◆ What the task requires: Copy all of the data below without altering a single line.

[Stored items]
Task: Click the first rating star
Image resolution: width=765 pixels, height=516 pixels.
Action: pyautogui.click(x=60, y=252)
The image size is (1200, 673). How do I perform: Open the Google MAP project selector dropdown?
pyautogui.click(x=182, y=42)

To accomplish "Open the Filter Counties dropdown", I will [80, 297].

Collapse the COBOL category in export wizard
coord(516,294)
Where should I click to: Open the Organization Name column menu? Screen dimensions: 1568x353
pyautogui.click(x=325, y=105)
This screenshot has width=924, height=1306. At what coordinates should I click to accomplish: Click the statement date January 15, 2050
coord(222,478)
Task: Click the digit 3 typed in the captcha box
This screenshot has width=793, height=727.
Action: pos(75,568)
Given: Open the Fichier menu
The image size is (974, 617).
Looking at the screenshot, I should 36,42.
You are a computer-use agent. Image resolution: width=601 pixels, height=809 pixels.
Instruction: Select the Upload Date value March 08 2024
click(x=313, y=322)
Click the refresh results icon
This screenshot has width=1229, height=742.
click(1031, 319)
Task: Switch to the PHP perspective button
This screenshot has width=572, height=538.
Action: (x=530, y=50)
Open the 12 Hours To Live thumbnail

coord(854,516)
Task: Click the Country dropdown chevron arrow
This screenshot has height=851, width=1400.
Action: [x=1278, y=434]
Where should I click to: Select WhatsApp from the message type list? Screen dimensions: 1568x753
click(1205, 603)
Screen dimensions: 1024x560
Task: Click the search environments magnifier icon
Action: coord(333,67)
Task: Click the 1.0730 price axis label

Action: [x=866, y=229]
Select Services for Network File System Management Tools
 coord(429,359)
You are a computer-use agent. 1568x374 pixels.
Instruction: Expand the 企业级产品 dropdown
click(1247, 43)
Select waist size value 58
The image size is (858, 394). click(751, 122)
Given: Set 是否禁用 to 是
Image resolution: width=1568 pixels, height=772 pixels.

◆ Written solution:
Task: Click the first rating star
Image resolution: width=765 pixels, height=516 pixels.
Action: pyautogui.click(x=60, y=252)
The image size is (1200, 673). How do I perform: Open the Google MAP project selector dropdown?
pyautogui.click(x=182, y=42)

To accomplish "Open the Filter Counties dropdown", I will [80, 297].

Collapse the COBOL category in export wizard
coord(516,294)
Where should I click to: Open the Organization Name column menu? Screen dimensions: 1568x353
pyautogui.click(x=325, y=105)
This screenshot has width=924, height=1306. At what coordinates should I click to accomplish: Click the statement date January 15, 2050
coord(222,478)
Task: Click the digit 3 typed in the captcha box
This screenshot has width=793, height=727.
Action: pos(75,568)
Given: Open the Fichier menu
The image size is (974, 617).
Looking at the screenshot, I should 36,42.
You are a computer-use agent. Image resolution: width=601 pixels, height=809 pixels.
Instruction: Select the Upload Date value March 08 2024
click(x=313, y=322)
Click the refresh results icon
This screenshot has width=1229, height=742.
click(1031, 319)
Task: Switch to the PHP perspective button
This screenshot has width=572, height=538.
Action: (x=530, y=50)
Open the 12 Hours To Live thumbnail

coord(854,516)
Task: Click the Country dropdown chevron arrow
This screenshot has height=851, width=1400.
Action: [x=1278, y=434]
Where should I click to: Select WhatsApp from the message type list? Screen dimensions: 1568x753
click(1205, 603)
Screen dimensions: 1024x560
Task: Click the search environments magnifier icon
Action: coord(333,67)
Task: Click the 1.0730 price axis label

Action: [x=866, y=229]
Select Services for Network File System Management Tools
 coord(429,359)
You are a computer-use agent. 1568x374 pixels.
Instruction: Expand the 企业级产品 dropdown
click(1247, 43)
Select waist size value 58
The image size is (858, 394). click(751, 122)
Given: Set 是否禁用 to 是
Image resolution: width=1568 pixels, height=772 pixels.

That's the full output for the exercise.